本来就有忧郁症的病人,如果年纪大时,罹患慢性疾病甚至癌症,很可能会加重忧郁症状。一来,如果没做好「疼痛控制」,因为「痛不欲生」、「生不如死」,痛得想要自杀。二来,「久病床前无孝子」、「门前冷落车马稀」,心情更是「不堪回首话当年」。依照「安宁缓和医疗条例」的定义:减轻或免除生理、心理及灵性痛苦,施予缓解性、支持性之医疗照护,以增进其生活质量。需要安宁团队:医师、护理师、社工师、心理师、宗教师的专业,志工的支持,但家属的陪伴更重要!
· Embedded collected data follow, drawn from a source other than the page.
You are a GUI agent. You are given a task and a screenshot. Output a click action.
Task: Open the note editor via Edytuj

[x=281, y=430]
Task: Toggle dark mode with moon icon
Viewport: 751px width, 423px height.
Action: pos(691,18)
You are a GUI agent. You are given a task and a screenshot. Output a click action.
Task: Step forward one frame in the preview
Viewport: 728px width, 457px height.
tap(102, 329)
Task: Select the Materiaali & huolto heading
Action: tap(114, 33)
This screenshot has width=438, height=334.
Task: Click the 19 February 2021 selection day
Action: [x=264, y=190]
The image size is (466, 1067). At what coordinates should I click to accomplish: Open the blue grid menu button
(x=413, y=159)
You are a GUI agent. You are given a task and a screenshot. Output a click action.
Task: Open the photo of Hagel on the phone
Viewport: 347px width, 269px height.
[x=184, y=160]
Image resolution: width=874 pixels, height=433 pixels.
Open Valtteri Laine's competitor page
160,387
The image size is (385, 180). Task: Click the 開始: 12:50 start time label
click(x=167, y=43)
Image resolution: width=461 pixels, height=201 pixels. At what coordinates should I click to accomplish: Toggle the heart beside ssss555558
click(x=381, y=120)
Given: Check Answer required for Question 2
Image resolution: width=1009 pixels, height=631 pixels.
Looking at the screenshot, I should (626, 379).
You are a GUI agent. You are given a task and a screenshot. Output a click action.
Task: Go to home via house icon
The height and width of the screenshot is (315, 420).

末期病人通常有忧郁情绪,但不宜倾向「忧郁症」去诊断。我认为这时候的「忧郁状态」不是疾病,其实是「生命处境」。从来没有病人在一开始知道自己已经末期时,还可以开心面对。我开玩笑说:「只有一个方法可以把癌症末期病人的忧郁状态治好,就是你敢对他保证:『我会把你的癌症治好』,当你真的让癌症消失,他应该就不会再忧郁了。」
南哥的身体疼痛在调整止痛药后就明显改善,但其他层面的痛苦不是靠吃药能解决。南哥问:「有没有办法治疗?」我诚实回答:「没有新方法,目前只能治标,能不痛、可以过日子就好。」他说了一个英文字:「headache(头痛)」,我无言以对,然后成了我的头痛。
人有七情六欲,多半是「生命处境」造成,有不公不义、挫折、打击、生离死别,才会愤怒、沮丧、忧郁、悲伤。转化末期病人的忧郁情绪不可能速成,要靠时间和细水长流的陪伴。有人陪伴的临终生命就不孤单,对家属而言,则是「有陪伴,比较不会有遗憾」。
老年人口急速增加,老化的末端就是死亡,长期照护与安宁疗护已成为台湾无法抵挡的海啸。我们总有一天会成为家属,最后变成末期病人。不是「我在等死」,而是「死在等我」:死亡一直都在终点线等着我,我就是「一步一步踏入死亡的界线」啊!